Our earliest evidence of marriage as we know it today comes from the Egyptian, Greek, and Roman cultures. The Egyptians were the first to use a type of wedding ring, and the custom of wedding veils can be traced to Greek and Roman brides. In fact, the veil pre-dates the wedding dress by at least 1000 years.

But those ancient veils are not exactly what you would expect. Greek brides wore scarlet red veils, the color associated with Hymen, the god of marriage. Roman brides wore veils of bright yellow, which cloaked the bride from head to foot, and was also used as her burial shroud.

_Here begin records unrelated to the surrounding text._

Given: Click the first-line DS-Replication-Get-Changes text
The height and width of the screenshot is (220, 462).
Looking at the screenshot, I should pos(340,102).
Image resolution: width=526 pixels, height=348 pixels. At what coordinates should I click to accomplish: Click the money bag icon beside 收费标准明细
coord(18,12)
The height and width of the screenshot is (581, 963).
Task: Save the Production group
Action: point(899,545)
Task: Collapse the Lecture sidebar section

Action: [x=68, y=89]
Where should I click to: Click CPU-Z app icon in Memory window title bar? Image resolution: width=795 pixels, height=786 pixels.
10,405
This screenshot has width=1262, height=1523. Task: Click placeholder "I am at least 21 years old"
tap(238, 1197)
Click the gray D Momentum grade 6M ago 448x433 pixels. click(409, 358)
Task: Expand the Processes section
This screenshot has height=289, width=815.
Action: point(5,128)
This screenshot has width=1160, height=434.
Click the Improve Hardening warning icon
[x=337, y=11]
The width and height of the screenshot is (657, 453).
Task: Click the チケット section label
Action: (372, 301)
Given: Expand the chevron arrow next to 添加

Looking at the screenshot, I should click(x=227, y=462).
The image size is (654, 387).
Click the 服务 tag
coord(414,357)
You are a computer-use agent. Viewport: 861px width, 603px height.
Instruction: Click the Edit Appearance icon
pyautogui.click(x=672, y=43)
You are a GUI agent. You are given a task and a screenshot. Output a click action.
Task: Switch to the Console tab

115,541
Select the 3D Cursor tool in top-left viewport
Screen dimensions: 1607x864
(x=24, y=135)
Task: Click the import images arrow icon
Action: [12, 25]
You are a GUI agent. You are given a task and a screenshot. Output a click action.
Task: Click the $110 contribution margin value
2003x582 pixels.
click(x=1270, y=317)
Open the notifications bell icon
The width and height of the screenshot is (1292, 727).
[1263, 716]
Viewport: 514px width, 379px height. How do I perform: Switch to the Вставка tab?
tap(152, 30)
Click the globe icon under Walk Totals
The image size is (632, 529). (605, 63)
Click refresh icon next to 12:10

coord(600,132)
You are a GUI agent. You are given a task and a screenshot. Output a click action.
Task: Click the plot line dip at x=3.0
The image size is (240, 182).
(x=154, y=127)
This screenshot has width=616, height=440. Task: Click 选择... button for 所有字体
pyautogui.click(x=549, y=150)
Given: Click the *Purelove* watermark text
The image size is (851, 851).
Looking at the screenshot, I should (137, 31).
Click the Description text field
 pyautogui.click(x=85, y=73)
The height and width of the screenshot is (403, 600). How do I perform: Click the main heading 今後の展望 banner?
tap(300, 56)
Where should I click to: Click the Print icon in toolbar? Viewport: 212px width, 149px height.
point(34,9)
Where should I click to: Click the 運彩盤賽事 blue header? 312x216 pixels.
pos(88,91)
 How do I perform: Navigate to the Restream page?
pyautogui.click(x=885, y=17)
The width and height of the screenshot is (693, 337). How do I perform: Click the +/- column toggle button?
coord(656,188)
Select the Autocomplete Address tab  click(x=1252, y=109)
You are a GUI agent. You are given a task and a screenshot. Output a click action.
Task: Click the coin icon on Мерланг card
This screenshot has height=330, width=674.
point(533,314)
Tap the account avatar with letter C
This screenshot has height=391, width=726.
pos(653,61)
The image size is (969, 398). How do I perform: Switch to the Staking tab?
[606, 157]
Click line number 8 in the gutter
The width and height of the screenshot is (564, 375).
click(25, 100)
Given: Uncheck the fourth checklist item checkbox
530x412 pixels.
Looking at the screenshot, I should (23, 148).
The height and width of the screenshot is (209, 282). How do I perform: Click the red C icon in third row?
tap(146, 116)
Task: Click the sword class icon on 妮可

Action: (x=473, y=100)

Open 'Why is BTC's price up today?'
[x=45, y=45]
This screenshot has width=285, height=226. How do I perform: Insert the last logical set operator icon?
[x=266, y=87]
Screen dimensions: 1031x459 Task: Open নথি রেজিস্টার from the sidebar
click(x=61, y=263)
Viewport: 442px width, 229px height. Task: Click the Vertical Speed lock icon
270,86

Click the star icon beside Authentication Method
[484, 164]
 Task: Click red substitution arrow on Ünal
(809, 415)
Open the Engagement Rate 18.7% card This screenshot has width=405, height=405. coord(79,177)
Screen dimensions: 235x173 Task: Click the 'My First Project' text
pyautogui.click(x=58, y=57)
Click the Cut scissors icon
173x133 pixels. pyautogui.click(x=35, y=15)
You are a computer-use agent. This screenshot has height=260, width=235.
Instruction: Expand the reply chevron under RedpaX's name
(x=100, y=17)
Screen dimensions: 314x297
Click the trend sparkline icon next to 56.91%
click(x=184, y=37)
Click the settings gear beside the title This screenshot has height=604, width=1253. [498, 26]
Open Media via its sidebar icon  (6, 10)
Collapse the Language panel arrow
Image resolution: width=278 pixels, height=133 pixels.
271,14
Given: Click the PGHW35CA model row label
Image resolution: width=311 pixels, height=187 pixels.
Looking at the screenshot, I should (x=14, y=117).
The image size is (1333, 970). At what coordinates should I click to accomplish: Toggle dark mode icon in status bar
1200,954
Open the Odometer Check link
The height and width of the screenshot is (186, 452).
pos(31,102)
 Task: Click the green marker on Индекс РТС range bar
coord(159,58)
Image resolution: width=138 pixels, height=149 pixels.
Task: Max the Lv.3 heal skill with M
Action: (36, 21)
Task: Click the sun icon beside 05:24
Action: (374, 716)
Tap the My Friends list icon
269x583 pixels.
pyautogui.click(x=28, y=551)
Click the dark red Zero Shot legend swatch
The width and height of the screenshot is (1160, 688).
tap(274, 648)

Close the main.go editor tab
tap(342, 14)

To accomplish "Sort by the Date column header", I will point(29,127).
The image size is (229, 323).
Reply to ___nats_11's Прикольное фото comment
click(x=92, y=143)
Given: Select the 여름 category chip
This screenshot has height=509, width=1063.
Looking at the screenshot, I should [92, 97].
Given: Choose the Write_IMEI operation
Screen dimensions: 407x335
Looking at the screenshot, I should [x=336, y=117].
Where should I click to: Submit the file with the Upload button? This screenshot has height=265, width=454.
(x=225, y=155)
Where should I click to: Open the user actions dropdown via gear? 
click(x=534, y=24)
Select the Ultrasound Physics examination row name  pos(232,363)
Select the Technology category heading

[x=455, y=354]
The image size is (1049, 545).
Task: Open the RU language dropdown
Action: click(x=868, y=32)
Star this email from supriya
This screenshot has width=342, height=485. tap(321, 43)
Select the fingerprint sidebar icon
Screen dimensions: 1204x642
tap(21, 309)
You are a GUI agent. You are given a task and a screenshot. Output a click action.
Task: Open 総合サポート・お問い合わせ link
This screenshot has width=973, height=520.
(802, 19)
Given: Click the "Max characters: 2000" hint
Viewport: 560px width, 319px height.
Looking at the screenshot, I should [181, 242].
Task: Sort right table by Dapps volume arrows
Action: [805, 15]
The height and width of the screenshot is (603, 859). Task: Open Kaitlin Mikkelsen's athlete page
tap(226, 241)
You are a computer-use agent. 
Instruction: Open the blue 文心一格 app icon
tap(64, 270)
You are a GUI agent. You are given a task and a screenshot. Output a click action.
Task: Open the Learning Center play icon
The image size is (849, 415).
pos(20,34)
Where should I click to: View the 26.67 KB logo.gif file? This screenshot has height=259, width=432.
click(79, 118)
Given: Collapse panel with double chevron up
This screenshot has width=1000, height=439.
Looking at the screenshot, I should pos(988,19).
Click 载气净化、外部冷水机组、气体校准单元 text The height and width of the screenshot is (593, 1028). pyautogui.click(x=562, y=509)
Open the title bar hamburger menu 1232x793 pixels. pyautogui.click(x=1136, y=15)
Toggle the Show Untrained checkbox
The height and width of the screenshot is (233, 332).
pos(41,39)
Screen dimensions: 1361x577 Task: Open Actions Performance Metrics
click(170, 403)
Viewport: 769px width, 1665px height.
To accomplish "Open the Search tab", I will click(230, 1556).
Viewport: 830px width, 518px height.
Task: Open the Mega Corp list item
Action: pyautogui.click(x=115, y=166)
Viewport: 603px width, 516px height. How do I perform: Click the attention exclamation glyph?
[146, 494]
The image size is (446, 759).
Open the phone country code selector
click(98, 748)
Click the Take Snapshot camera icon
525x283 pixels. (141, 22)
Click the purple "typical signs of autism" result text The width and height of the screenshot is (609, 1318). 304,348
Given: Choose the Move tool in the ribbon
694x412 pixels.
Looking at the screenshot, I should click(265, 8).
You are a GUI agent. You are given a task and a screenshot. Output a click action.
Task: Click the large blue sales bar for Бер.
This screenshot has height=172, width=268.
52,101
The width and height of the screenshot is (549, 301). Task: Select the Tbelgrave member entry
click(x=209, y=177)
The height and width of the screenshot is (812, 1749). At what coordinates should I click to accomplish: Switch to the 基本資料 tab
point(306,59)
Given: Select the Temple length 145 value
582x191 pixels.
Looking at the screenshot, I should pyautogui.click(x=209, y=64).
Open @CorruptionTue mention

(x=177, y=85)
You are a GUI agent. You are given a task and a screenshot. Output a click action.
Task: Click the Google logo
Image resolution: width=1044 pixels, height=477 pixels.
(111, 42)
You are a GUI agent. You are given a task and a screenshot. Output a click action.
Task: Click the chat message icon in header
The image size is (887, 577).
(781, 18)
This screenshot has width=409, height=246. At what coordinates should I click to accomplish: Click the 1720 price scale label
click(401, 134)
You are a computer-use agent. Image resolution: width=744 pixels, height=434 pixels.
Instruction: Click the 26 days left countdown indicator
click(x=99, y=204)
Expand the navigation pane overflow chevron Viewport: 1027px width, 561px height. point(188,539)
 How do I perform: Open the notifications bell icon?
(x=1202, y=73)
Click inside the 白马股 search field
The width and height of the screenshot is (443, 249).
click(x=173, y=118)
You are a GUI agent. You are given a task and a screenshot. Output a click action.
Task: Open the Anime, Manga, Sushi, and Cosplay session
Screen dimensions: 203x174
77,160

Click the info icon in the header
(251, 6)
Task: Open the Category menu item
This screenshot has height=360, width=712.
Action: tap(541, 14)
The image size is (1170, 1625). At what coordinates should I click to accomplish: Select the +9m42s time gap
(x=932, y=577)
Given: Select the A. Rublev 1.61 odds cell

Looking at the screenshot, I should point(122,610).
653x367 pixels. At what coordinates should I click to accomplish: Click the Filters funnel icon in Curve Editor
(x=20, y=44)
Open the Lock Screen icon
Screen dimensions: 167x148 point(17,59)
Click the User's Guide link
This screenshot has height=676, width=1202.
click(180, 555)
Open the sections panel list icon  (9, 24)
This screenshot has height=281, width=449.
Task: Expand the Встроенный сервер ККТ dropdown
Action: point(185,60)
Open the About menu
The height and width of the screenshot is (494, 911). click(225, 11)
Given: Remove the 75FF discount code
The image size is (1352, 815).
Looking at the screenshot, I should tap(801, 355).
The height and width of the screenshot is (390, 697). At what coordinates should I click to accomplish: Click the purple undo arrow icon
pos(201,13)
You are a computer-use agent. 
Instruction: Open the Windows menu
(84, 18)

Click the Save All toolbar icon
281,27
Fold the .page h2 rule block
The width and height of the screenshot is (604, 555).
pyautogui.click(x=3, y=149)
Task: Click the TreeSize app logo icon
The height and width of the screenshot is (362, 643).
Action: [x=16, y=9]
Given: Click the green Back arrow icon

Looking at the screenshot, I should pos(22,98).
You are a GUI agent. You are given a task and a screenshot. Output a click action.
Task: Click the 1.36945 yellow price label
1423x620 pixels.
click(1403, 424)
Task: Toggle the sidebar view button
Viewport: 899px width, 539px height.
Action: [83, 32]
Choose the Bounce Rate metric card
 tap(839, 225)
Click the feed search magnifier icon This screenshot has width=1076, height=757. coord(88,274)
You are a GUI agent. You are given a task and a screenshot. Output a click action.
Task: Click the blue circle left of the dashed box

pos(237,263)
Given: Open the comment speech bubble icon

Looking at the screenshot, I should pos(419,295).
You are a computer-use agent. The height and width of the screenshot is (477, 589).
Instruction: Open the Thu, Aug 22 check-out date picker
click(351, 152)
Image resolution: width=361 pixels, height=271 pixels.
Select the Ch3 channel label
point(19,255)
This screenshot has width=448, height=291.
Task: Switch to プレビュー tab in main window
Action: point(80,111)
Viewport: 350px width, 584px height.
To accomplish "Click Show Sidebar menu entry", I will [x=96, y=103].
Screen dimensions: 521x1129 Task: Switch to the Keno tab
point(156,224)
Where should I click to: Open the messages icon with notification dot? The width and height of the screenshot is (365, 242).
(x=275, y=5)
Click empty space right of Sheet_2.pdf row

While white is associated with modern bridal dress, this has not always been the case. Although early Greek and Roman brides did wear white, the veil was far more important than the dress. Even so, the custom of wearing white did not descend directly to us in the 21st century. In the Medieval Era, wedding dresses were often rich jewel tones, magnificently embellished. Grooms were often as "decked out" as the brides. The Elizabethans (1550-1600) preferred subdued colors like sage, pale gold, and dusty rose.

Royal weddings have always set a high standard for "commoners" to live up to. To protect traditions for their exclusive use, royalty and the nobility often used expensive materials, like fur, that was well beyond the reach of most of their subjects. But even the poorest families in the Middle Ages would host some kind of party, because weddings were a time to celebrate!

An early tradition that may seem a bit odd to us today is the concept of "bedding." While it originated as a way to confirm the bride's virginity, it evolved into a more good-humored tradition. After the wedding feast, the couple was ushered into the bridal chamber, decorated with candles and flowers to ward off evil spirits. According to Susan Waggoner, author of I Do! I Do!, "The bride and groom were divested of their shoes, stockings, laces, and outer garments, tucked into bed together, and presented with a ceremonial cup of spiced wine. As many people as possible crammed into the room and cheered loudly while they drank. Eventually the guests left."

Thankfully this custom faded away during the 18th century!


WEDDING GOWNS ON DISPLAY

The Indianapolis Museum of Art is featuring an exhibit of wedding gowns called “I Do: The Marriage of Fashion and Art” through February 25, 2007.

The exhibition includes 15 gowns – 12 from America and 3 from Europe – along with 30 wedding related pieces from Asia and Africa.

A silk georgette and net 1920s gown features a short hemline and cathedral length veil, according to the fashion of the decade. Other gowns include one from the 1890s with those signature leg-o-mutton sleeves, a simple gown from the Edwardian era, and an 1870s bustled brown taffeta gown.

If you are near Indianapolis, check out this exhibit before February 25!

This book was helpful while working on this series of articles:




The next article in this series will focus on early American brides.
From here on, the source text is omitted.